I hae been using two books earlier tensorflow and now switched to pytorch:
Machine Learning with PyTorch and Scikit-Learn: 978-1801819312
Tensorflow book is "Hands-on machine learning with skigit-learn keras & tensorflow 978-1-492-03264-9.
Both books have excellents coverage on all machine learning concepts starting from basic concepts to earlier linear models, cnn and up to rnn + working code examples.
But on more recent technologies i.e. attn, self-attn, it seems coverage is partial. Both book explains theoretically well however working code examples only goes partial and left there.
I am suspecting this is due to transformer with attn self-attn being recent development.
I am looking for any newer book or literature that has good code example that can construct fully functioning RNN with attn from start to end. I dont need theoretical explanation which is plenty.
I personally really like Harvard’s notebook called The Annotated Transformer. It has an explanation along with the code which makes it more hands-on and understanding at least for me.
This book has an entire chapter on the transformer and does computations step by step: https://www.amazon.com/Machine-Learning-PyTorch-Scikit-Learn-learning/dp/1801819319
thanks this looks promising, i will see about it and get back.

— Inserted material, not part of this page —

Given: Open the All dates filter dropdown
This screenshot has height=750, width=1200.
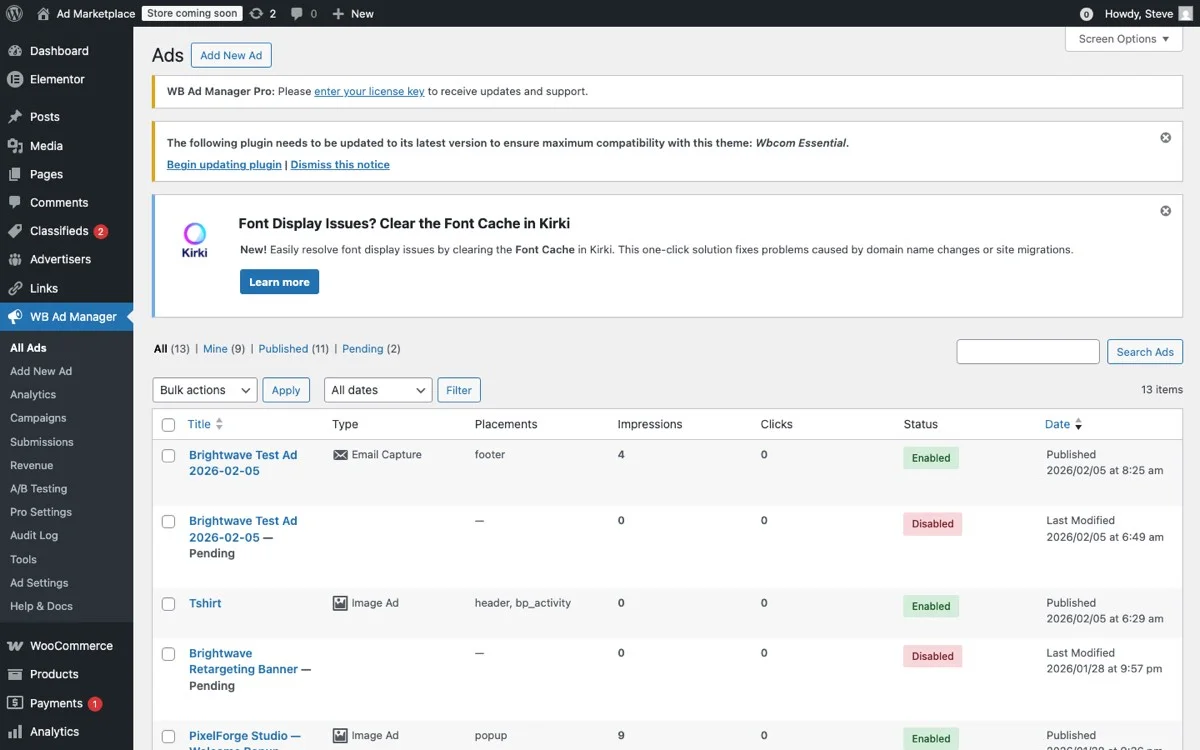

yes, that was what i was learning from and mentioned. I see it has code coverage up to mult-head attention as basis for transformer. After that it resorted to pip examples. However, I was hoping full fledged example not using pip libraries:
- input->tokenizer->embed->(various transformer implementation)->output.
- Simpler GPT/BERT implementation (or like implemenation) not using pip libraries + pretraining + finetuning.
But regardless, the earlier examples in the book without pip imports were massively insightful for understanding the internal workings of various training models.
Hi, Andrei, minGPT looks nice, however it is still using nn.module. I am literally looking for simple implementation of GPT like model totally hardcoded at least training parts (exception being embedding and PE using library). so that i can literally observe and graph the output of each layer at each epoch or even each sample while training samples are being fed. Ideally, the hardcoded implementation (not using library) of original attention model with 6 en/decoder (aka attention is all you need).